Language Contact and the Early Slavs

Akce
Centrum pro studium člověka a společnosti
Datum konání: 19. 10. 2017

THE WORKSHOP

Dates: 19.-22. 10. 2017
Location: nám. Jana Palacha 2, Praha 1 (room no. 18) | Hybernská 3, Praha 1 (Sweerts-Špork’s Palace, room no. 303)
Organizing Institution: MIndME research group (Humanities Research Centers)

Program: Program_Language Contact and the Early Slavs

The workshop addresses one of the most controversial issues in contemporary medieval studies, which is the extremely fast expansion of the Slavic language(s) across great parts of Europe in the Early Middle Ages. While traditional scenarios assume unity of language, ethnicity, and material culture, leading alternative models emphasize the active role of material culture, through which ethnic identity was constructed to mobilize linguistically extremely heterogeneous population. The traditionalists explain the spread of the Proto-Slavic language by migrations in the 6th-7th century and associate that with specific material culture and with early mentions of ethnic Slavs in written sources.

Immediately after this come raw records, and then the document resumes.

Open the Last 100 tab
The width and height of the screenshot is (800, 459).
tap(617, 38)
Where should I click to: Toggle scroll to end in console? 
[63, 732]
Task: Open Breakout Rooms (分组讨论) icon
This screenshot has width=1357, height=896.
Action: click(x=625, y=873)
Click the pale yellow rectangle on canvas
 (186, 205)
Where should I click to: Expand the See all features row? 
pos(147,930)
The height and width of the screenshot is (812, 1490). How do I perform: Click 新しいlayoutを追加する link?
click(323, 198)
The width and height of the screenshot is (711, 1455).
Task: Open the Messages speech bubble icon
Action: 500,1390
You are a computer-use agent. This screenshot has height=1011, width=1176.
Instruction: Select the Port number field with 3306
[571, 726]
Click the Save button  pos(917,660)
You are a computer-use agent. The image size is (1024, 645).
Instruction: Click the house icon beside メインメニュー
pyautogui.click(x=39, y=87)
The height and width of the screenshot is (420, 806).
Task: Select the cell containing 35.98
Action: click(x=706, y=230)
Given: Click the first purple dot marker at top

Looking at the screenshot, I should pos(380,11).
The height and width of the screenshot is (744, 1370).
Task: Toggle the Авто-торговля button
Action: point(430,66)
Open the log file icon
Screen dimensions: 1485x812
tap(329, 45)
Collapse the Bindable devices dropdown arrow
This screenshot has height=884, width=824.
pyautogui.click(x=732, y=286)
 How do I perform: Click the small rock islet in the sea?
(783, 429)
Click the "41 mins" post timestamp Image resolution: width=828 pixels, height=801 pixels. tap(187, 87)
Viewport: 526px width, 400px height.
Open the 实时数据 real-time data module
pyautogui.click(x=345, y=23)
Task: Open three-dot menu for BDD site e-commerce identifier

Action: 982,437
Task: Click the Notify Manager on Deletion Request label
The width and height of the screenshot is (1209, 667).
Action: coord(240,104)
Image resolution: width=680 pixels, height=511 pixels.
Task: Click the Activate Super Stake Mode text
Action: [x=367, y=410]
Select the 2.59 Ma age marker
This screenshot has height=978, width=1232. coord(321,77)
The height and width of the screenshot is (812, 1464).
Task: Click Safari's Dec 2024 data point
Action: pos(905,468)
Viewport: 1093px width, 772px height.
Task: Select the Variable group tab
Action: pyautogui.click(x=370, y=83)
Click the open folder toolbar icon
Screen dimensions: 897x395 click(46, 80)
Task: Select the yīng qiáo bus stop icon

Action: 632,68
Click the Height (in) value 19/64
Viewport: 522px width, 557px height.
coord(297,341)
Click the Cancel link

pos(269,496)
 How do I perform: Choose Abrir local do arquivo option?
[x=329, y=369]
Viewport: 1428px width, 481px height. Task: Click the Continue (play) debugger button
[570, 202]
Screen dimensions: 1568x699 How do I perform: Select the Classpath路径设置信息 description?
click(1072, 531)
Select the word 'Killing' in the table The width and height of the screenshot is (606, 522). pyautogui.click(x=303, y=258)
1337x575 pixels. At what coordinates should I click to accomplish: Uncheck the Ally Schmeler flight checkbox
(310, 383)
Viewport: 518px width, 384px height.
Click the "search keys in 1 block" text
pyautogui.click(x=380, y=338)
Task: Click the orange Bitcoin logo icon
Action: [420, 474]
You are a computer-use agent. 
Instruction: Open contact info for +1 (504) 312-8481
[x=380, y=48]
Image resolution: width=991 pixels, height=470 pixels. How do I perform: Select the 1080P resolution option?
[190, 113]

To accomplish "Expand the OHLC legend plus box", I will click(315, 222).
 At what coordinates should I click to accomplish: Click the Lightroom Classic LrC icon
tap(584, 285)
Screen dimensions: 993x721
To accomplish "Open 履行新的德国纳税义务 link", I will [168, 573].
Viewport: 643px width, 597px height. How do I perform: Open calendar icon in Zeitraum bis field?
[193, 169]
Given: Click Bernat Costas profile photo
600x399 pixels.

The alternative hypotheses attribute the same material culture and written references to linguistically and genetically very varied communities and associate the subsequent spread of the Proto-Slavic with its status as an ‘official’ language or ‘koiné’. In other words, early ethnic Slavs did not speak Proto-Slavic, no Slavic ‘Urheimat’ did exist, and Slavic speakers may not have common roots.

MINDME RESEARCH GROUP

FACULTY OF ARTS, CHARLES UNIVERSITY

In the last decades, there have been radical shifts in our understanding of ethnicity, religion, and their dialogic relationship. Ethnicity, similar to religion, is not viewed as a biologically or culturally stable identity, but as a behavior – as a cultural construct created, transmitted, and maintained by discourse and practice and in effect expressed both by language or/and non-verbal semiotic means, such as material culture. However, there is a lack of knowledge of interaction and substitutability of language and material culture in this process under various social, economic, and demographical circumstances. The MIndMe research group aims to advance the research in how ethnicity was constructed in the specific situation of migration or cultural and language contact in Early Medieval Europe. In addition, the research will focus on links between ethnicity and other kinds of identities, especially religion.

In order to achieve these objectives, the project (1) includes various disciplines, territories, and contact situations, (2) advances comparative approaches and new methods, and (3) organizes several international conferences and workshops. The first one is ‘Language contact and the early Slavs’.